= Vere Wynne-Jones =

Irish broadcast journalist

Vere Wynne-Jones (29 June 1950 – 23 July 2006) was an Irish broadcaster and journalist who worked as a commentator on both RTÉ radio and television and on the Dublin radio station Q102. Wynne-Jones was originally a teacher, then a broadcast journalist, sports commentator, and latterly a public relations advisor and public relations educator.

==Early life==
Born in Derry, Wynne-Jones was the son of a Church of Ireland clergyman, Reverend Martin Jones. Through his mother he was related to the de Veres of Curraghchase.

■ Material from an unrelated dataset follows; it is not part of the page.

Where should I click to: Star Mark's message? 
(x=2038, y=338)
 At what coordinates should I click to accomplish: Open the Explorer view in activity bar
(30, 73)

He was educated at Villiers Secondary School in Limerick. Wynne-Jones later attended Trinity College Dublin, where he studied history and political science. He was also editor of the Trinity News.

He became a secondary school teacher and worked at Newpark Comprehensive School, Blackrock, County Dublin, where he played a role in setting up the Transition Year programme at the school (the first in the state).

==Career and later life==
Wynne-Jones joined RTÉ in 1978, and became a "founding member" of RTÉ 2FM's sports department. He was a member of the RTÉ team that covered the 1988 Seoul Olympics. He also had a number of cameo roles in The Dens Christmas Specials.

He was a member of the Masonic Order and discussed the work of the Freemasons on television.

He was diagnosed with bowel cancer in 2002 and also underwent treatment for liver cancer. He died on 23 July 2006, aged 56.